Un article de l'Almanach international des éditions BiblioMonde, 25 octobre 2024
31 mai : la Journée du souvenir des victimes de la répression politique au Kazakhstan
Comme l’Ukraine, le Kazakhstan commémore la grande famine des années 1932-33 (Acharchylyk ) et la répression de masse de l’époque soviétique. La décolonisation de l’empire russe est en marche, déjà dans les têtes. La libération de la mémoire est une première étape.
Les exactions commises dans l’empire colonial russe, en particulier à l’époque soviétique, resurgissent des mémoires. Au Kazakhstan, les premières lois mémorielles ont été adoptées peu après l’indépendance. En 1993, les victimes des répressions du stalinisme étaient réhabilitées. En 1997, Noursoultan Nazarbaïev instituait le 31 mai comme la Journée en souvenir des victimes de la répression politique (Қазақстандағы саяси қуғын-сүргін құрбандарын еске алу күні). En 2020, le nouveau président kazakh Kassym-Jomart Tokaïev a mis en place une Commission d’État pour la réhabilitation des victimes de la répression politique qui fait re-émerger plusieurs décennies de crimes et de souffrance. Depuis quelques années, un nouveau terme est popularisé dans le discours mémoriel : Acharchylyk (Ашаршылық). C’est l’équivalent kazakh de l’Holodomor des Ukrainiens. La terrible famine a coûté la vie à un million et demi de Kazakhs entre 1932 et 1934 (2 millions de morts si ont y ajoute les autres nationalités vivant au Kazakhstan), soit 40% de la population du pays.

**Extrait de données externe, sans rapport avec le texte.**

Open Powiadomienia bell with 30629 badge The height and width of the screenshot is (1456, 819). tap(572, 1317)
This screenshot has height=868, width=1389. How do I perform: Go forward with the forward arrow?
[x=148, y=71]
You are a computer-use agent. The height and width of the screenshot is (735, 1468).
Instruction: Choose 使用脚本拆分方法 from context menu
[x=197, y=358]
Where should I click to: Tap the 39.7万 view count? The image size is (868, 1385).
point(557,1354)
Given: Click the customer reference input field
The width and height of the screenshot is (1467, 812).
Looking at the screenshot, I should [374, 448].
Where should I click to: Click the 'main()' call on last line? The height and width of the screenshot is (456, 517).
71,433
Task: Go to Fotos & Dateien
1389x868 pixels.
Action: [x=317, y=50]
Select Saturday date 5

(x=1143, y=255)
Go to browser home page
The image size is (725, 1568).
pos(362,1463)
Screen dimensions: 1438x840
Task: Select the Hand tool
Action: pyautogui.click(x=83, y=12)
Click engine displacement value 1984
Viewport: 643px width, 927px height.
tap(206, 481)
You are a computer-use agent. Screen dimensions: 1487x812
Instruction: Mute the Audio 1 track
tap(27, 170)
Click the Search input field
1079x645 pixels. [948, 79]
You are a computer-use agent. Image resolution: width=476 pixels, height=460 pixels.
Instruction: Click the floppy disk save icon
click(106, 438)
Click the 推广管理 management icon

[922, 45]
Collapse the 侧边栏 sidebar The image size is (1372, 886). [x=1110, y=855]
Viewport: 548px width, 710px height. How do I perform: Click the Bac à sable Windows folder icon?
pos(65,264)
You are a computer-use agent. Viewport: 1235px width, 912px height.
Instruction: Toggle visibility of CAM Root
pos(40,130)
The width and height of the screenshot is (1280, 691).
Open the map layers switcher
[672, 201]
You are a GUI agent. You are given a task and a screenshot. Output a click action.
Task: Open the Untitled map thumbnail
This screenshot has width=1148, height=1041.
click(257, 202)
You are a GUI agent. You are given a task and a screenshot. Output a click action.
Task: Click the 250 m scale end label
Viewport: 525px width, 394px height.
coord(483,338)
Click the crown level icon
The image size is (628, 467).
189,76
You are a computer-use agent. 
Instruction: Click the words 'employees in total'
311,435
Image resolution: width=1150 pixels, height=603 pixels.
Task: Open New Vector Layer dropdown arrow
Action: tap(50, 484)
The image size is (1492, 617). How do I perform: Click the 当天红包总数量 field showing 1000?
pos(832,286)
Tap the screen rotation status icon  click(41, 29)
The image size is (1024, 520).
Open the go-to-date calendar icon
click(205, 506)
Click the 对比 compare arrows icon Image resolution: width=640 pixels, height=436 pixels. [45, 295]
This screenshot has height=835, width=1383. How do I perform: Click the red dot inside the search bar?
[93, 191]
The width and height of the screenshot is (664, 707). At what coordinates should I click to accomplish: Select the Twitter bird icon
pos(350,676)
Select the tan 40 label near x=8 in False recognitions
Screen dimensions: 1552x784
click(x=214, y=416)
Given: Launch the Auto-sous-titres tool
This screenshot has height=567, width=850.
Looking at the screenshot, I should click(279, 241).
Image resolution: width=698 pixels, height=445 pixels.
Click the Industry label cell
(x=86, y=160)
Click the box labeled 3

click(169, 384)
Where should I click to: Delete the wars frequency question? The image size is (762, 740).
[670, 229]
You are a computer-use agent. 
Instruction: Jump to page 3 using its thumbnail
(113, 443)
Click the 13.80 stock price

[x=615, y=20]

Nomades, les Kazakhs ont été privés de leur bétail, confisqué par les gouverneurs soviétiques. Afin de remplir les quotas pour le blé, les Kazakhs furent forcés de troquer leurs bêtes contre des quantités dérisoires de céréales, ce qui les condamnait à mort car il ne leur restait plus rien. Partout, le bétail mourait à cause des conditions inadaptées, notamment le manque de fourrage dû à la grande sécheresse de 1932-33 associée aux grands froids : en deux ans, la République a perdu plus de 90 % de son cheptel (sur 45 millions de têtes de bétail en 1929, il n’en restait que 3,5 millions en 1935). Beaucoup de Kazakhs n’ont eu la vie sauve qu’en se réfugiant dans les pays voisins. Certains se sont établis au Xinjiang, une région contrôlée par la Chine. Leurs descendants croupissent aujourd’hui dans des camps de concentration aux côtés des Ouïghours.
La date du 31 août fait aussi référence à la répression politique de masse qui a atteint son paroxysme en 1937. Au cours du XXe siècle Moscou a fait de ses colonies d’Asie centrale des lieux de relégation pour y déporter les peuples qui entravaient l’expansion russe, c’est le cas des Tatars de Crimée. Le territoire du Kazakhstan s'est ainsi transformé en une grande prison avec l'ouverture des plus grands camps de travail correctif, tels que Alzhir (camp d'Akmola pour les femmes des traîtres à la patrie), Steplag et Karlag. Plus de 5 millions de personnes ont été envoyées dans ces camps au cours des années de répression. Selon certains rapports, le nombre total de prisonniers dépasse de loin ces données. Ils étaient d’origines très diverses : Kazakhs, Polonais, Russes, Allemands, Coréens, Ouïghours, Ouzbeks… 25 000 ont été condamnées à la peine capitale, mais la plupart des victimes sont mortes des mauvaises conditions de vie.
Le Kazakhstan s’émancipe peu à peu en dépit d’une présence russe toujours pesante. On notera que le président Tokaïev, un dictateur sauvé l’an dernier d’une insurrection par une intervention militaire russe, ne s’est pas laissé entraîner par Poutine dans la désastreuse guerre d’Ukraine. La décolonisation, très tardive, de l’empire russe est en marche dans toute l’Asie centrale. La libération de la mémoire est une première étape.